BEGIN EXCERPTED PASSAGE

We appreciate for the valuable comments made by Reviewer #2. We have revised our manuscript based on those critical suggestions of Reviewer #2 as outlined below.

We have revised the Figures (including Figure 3A, Supplemental Figure 2A, and Supplemental Figure 3A) by providing cropped dot plots for gating in the flow cytometry software. Moreover, we have revised Supplemental Figure 3 by analyzing expressions of inflammatory DC markers on total CD3e-B220-Gr-1-TER119- (lineage-marker negative) cells and adding those results to Supplemental Figure 3B. We have fixed properly the original Supplemental Figure 3B and renamed it to Supplemental Figure 3C. We have revised the text (lines 160-167) and Supplemental Figure 3 legend in the revised manuscript. We have added relevant descriptions for the results of CCR2 and CCR7 expressions in the text (lines 174-179) of the revised manuscript.

Regarding the critical indication that the CD11c+MHC class II+ cells shown in flow cytometry is vague and somewhat less distinctive in the Supplemental Figure 3A, we agree with these valuable points. The CD11c+ cells gated in dot plot of Supplemental Figure 3A are different, in quantity and quality, from those shown in Figure 3A. It might be, at least partly, because the dot plot of Supplemental Figure 3A represents CD11c-expressing cells gated out of CD3e-B220-Gr-1-TER119- (lineage-marker negative) cells, while the dot plot in Figure 3A shows CD11c-expressing cells gated out of total cells, although it still needs more valid explanations for those discrepant patterns. We have added a brief explanation for this note (lines 161-162) along with two relevant references (refs. 38 and 41) suggested by Reviewer #2. We have also revised the dot plots in Supplemental Figure 3A.

END EXCERPTED PASSAGE

PROBLEM SET ▸
**A.** Decide whether each statement agrees with the reviewer response, answering yes or no and quoting the words from the text that settle it: (i) the original Supplemental Figure 3B was renamed Supplemental Figure 3C; (ii) the dot plot in Figure 3A shows CD11c-expressing cells gated out of lineage-marker negative cells; (iii) the two added references were suggested by Reviewer #2.
**B.** Extract the part of the reviewer response starting with "We appreciate for" and going on through "as outlined below.".
The lines after the reviewer response have nothing to do with this work.

BEGIN DATA

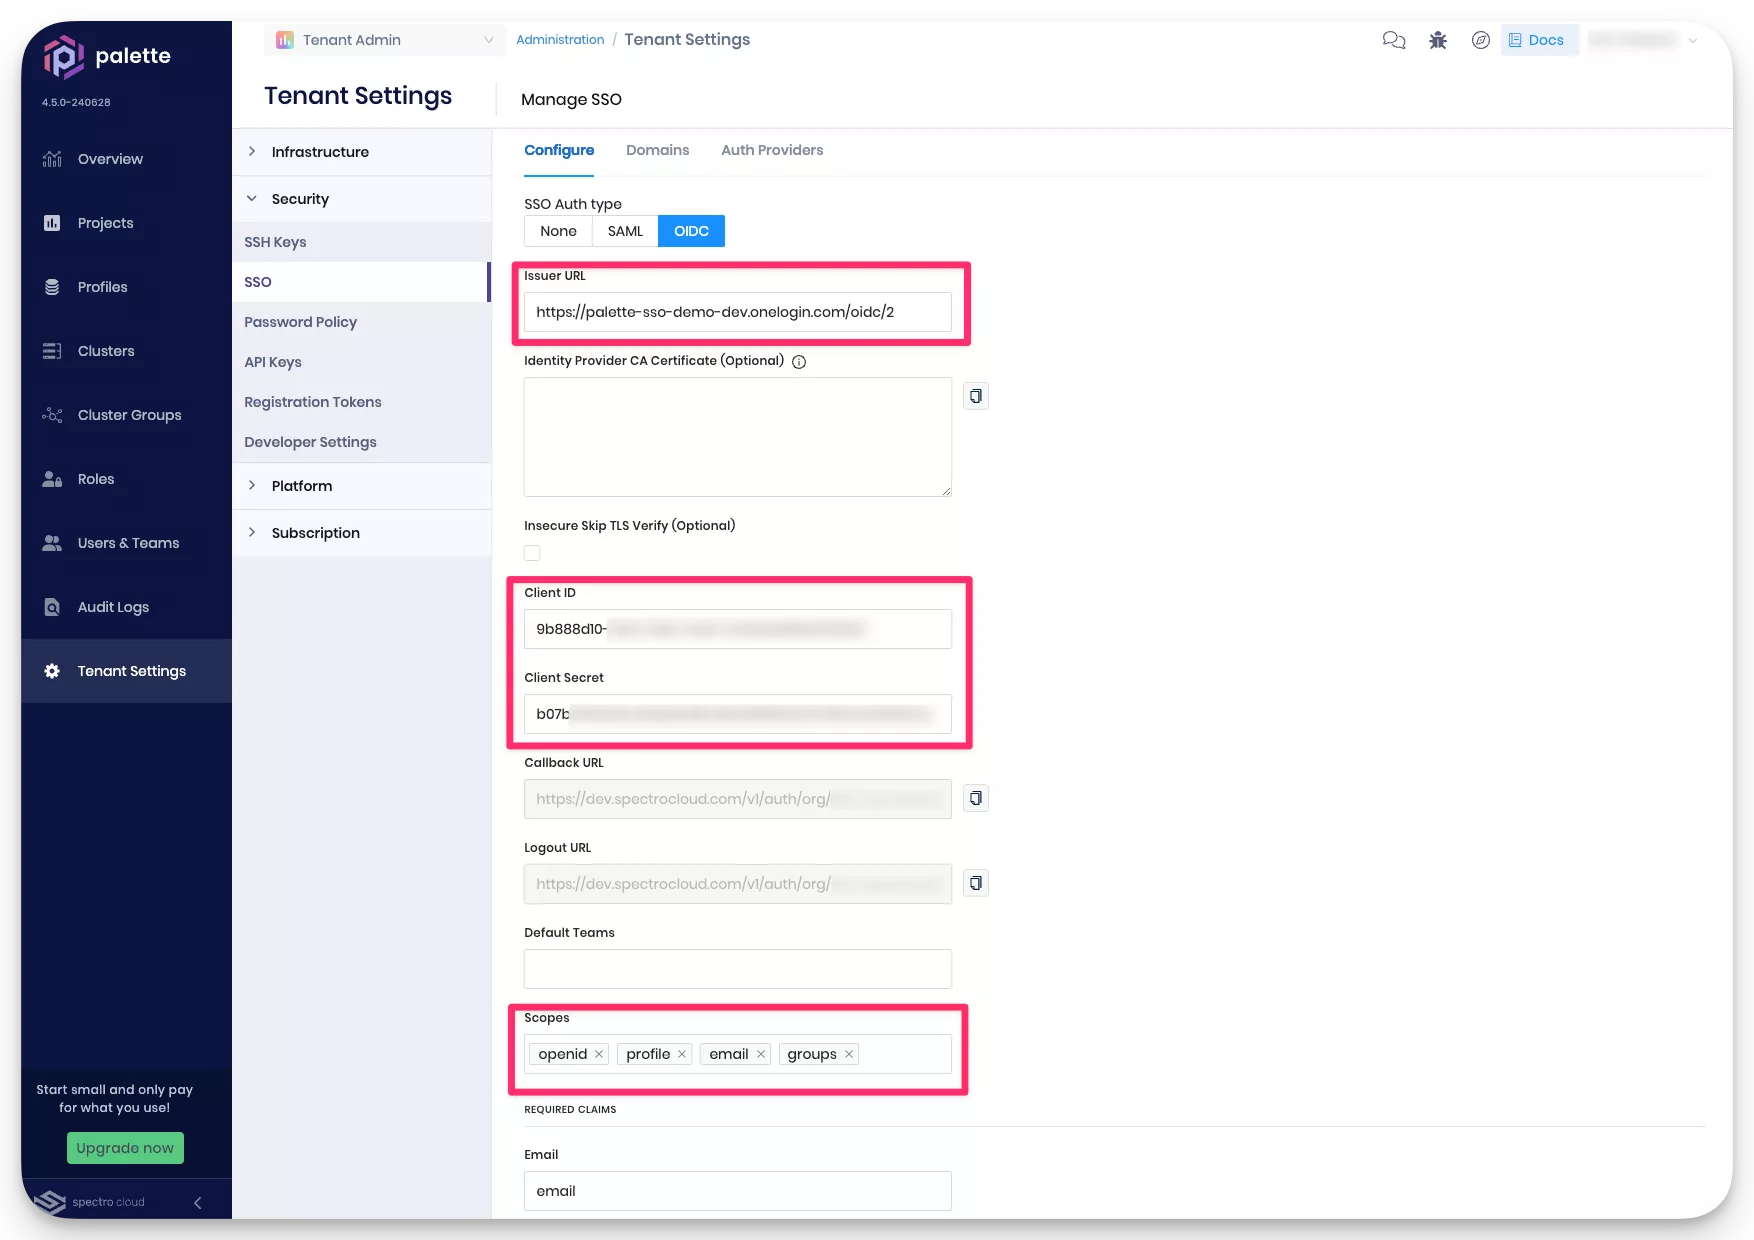Click the Upgrade now button
Viewport: 1754px width, 1240px height.
click(125, 1148)
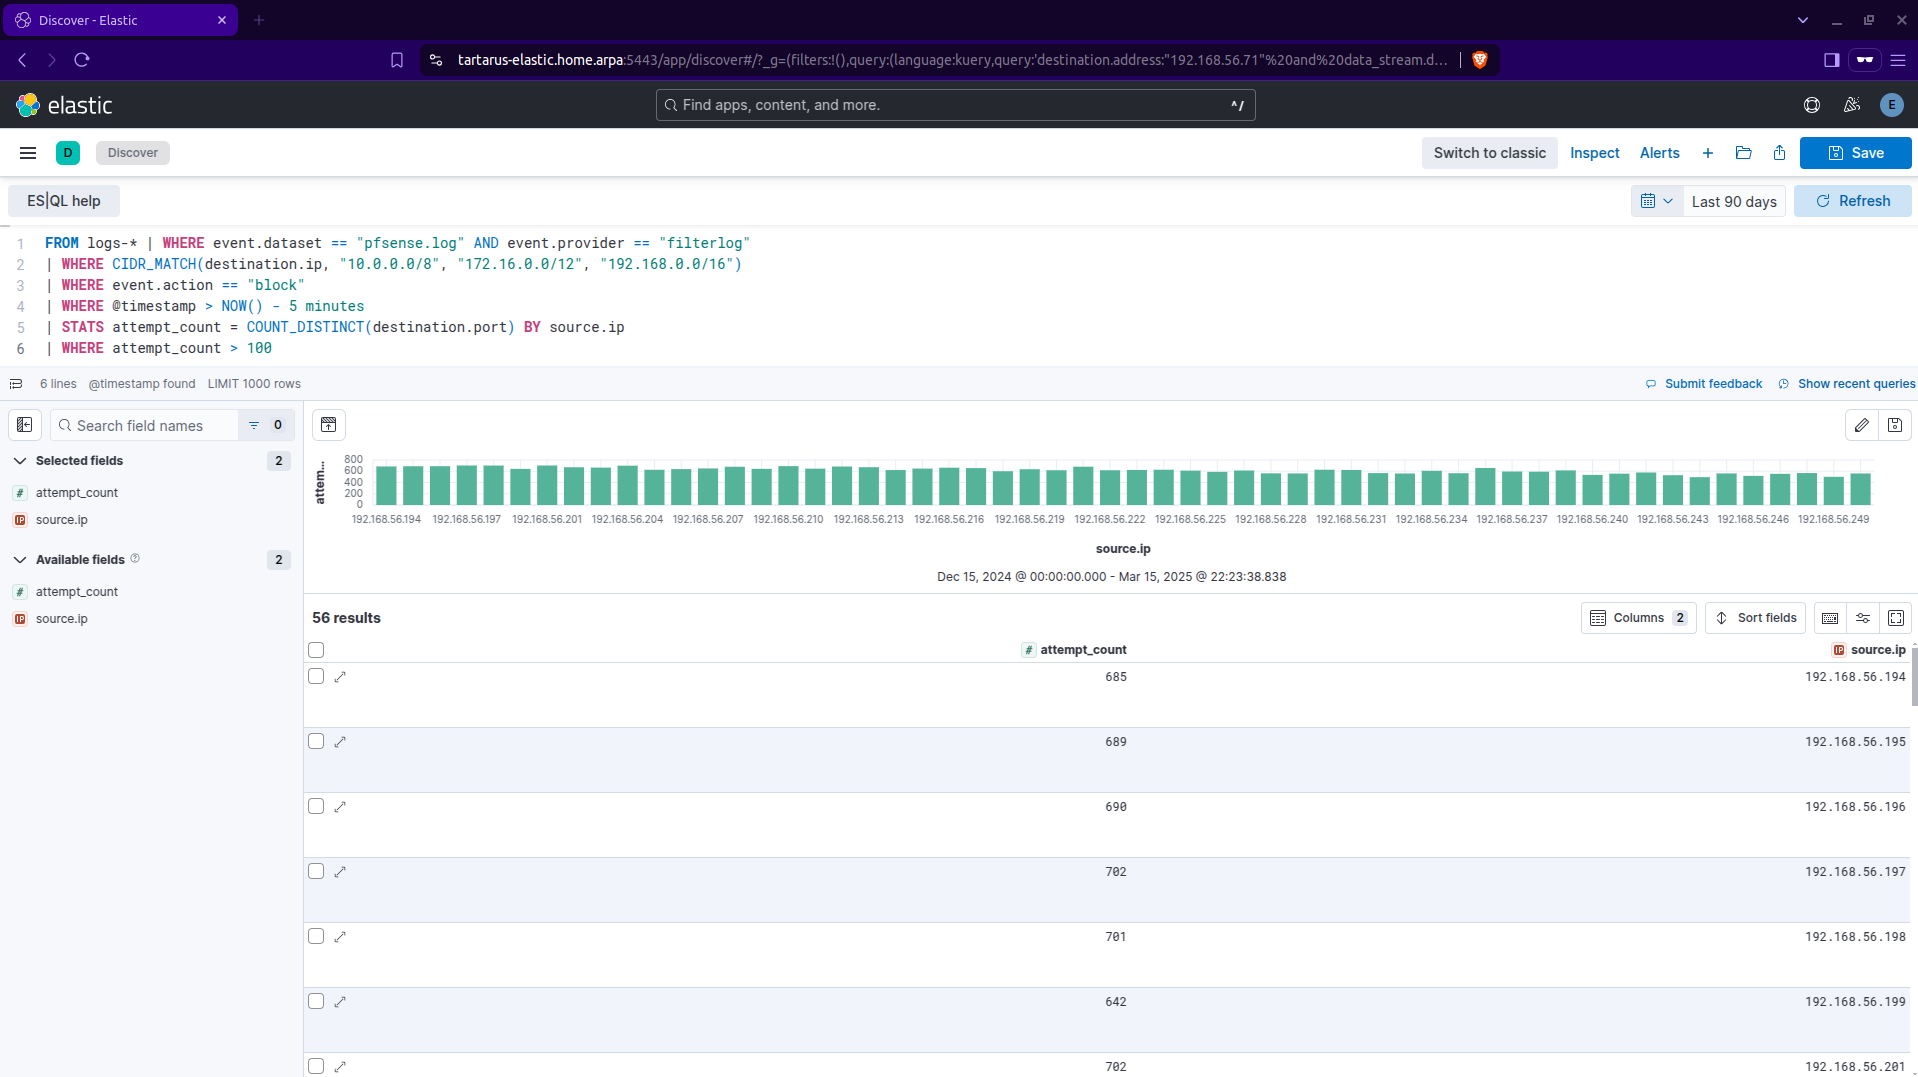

END DATA

WRITTEN RESPONSES ▸
**A.**
(i) Yes: "We have fixed properly the original Supplemental Figure 3B and renamed it to Supplemental Figure 3C."
(ii) No: "the dot plot in Figure 3A shows CD11c-expressing cells gated out of total cells"
(iii) Yes: "along with two relevant references (refs. 38 and 41) suggested by Reviewer #2"

**B.**
We appreciate for the valuable comments made by Reviewer #2. We have revised our manuscript based on those critical suggestions of Reviewer #2 as outlined below.